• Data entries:

========================

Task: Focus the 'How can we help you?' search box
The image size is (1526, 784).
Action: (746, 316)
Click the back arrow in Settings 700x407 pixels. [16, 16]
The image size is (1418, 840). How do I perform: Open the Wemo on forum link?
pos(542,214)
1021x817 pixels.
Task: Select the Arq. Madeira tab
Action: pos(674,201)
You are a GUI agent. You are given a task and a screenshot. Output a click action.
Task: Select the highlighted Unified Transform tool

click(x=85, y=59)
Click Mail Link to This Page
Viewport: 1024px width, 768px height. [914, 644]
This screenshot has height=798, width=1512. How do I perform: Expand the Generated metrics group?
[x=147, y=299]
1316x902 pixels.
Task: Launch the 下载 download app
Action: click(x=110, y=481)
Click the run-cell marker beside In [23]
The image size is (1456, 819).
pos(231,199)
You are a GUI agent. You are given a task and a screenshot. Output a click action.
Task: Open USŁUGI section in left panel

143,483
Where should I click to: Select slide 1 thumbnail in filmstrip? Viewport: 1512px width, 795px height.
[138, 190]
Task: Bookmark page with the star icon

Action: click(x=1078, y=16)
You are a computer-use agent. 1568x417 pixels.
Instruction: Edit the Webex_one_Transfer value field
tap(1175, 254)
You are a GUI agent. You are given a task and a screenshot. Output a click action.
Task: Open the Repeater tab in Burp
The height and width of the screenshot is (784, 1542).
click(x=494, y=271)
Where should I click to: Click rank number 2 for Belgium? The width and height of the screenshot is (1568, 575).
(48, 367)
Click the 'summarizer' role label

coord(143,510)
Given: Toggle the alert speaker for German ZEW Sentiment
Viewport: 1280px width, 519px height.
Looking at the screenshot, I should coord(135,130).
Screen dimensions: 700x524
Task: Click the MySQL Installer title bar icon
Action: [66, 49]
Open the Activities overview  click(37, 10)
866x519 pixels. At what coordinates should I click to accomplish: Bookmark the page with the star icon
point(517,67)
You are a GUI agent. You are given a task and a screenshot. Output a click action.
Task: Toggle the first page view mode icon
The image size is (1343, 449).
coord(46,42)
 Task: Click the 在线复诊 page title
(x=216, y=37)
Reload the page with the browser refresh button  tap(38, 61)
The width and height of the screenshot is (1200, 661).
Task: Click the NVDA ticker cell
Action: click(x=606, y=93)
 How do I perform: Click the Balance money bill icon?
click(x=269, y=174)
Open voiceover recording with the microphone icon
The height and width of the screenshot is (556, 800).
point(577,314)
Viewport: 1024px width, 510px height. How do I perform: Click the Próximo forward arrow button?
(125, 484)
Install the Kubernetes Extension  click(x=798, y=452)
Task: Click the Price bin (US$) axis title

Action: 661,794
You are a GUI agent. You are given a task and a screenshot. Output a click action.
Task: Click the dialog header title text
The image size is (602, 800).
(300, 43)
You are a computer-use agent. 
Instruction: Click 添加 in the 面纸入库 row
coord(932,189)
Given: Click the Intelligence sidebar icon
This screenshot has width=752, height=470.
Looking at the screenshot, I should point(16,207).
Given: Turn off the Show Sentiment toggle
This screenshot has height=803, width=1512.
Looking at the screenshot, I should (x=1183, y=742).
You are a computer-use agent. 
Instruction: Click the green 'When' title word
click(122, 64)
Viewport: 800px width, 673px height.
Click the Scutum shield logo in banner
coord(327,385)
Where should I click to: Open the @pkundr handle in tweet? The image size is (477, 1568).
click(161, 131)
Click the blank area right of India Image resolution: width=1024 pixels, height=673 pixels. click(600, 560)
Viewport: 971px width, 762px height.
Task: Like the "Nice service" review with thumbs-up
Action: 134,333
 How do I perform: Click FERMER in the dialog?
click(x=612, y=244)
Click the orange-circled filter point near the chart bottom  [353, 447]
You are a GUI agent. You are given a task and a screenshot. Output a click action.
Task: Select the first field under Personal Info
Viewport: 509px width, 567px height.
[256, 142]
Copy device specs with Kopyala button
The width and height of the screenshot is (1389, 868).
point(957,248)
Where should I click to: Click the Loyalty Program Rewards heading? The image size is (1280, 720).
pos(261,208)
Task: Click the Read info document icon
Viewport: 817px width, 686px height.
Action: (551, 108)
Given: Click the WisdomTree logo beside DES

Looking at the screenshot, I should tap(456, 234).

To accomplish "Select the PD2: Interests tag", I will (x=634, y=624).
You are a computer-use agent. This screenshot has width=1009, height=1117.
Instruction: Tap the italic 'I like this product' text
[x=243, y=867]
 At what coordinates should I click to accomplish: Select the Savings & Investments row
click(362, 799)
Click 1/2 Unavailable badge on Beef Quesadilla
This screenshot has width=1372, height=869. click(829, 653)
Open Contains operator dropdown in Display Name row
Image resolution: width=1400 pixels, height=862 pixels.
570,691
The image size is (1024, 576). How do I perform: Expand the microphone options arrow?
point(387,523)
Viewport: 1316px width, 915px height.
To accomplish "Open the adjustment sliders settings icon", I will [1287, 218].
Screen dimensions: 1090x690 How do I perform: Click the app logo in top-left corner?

========================

• THE REQUEST:
Retype the entries word for word, starting at the line that contains "Where should I click to: Select" and stopping after the line that contains "point(577,314)".

• EXERCISE SOLUTION:
Where should I click to: Select slide 1 thumbnail in filmstrip? Viewport: 1512px width, 795px height.
[138, 190]
Task: Bookmark page with the star icon

Action: click(x=1078, y=16)
You are a computer-use agent. 1568x417 pixels.
Instruction: Edit the Webex_one_Transfer value field
tap(1175, 254)
You are a GUI agent. You are given a task and a screenshot. Output a click action.
Task: Open the Repeater tab in Burp
The height and width of the screenshot is (784, 1542).
click(x=494, y=271)
Where should I click to: Click rank number 2 for Belgium? The width and height of the screenshot is (1568, 575).
(48, 367)
Click the 'summarizer' role label

coord(143,510)
Given: Toggle the alert speaker for German ZEW Sentiment
Viewport: 1280px width, 519px height.
Looking at the screenshot, I should coord(135,130).
Screen dimensions: 700x524
Task: Click the MySQL Installer title bar icon
Action: [66, 49]
Open the Activities overview  click(37, 10)
866x519 pixels. At what coordinates should I click to accomplish: Bookmark the page with the star icon
point(517,67)
You are a GUI agent. You are given a task and a screenshot. Output a click action.
Task: Toggle the first page view mode icon
The image size is (1343, 449).
coord(46,42)
 Task: Click the 在线复诊 page title
(x=216, y=37)
Reload the page with the browser refresh button  tap(38, 61)
The width and height of the screenshot is (1200, 661).
Task: Click the NVDA ticker cell
Action: click(x=606, y=93)
 How do I perform: Click the Balance money bill icon?
click(x=269, y=174)
Open voiceover recording with the microphone icon
The height and width of the screenshot is (556, 800).
point(577,314)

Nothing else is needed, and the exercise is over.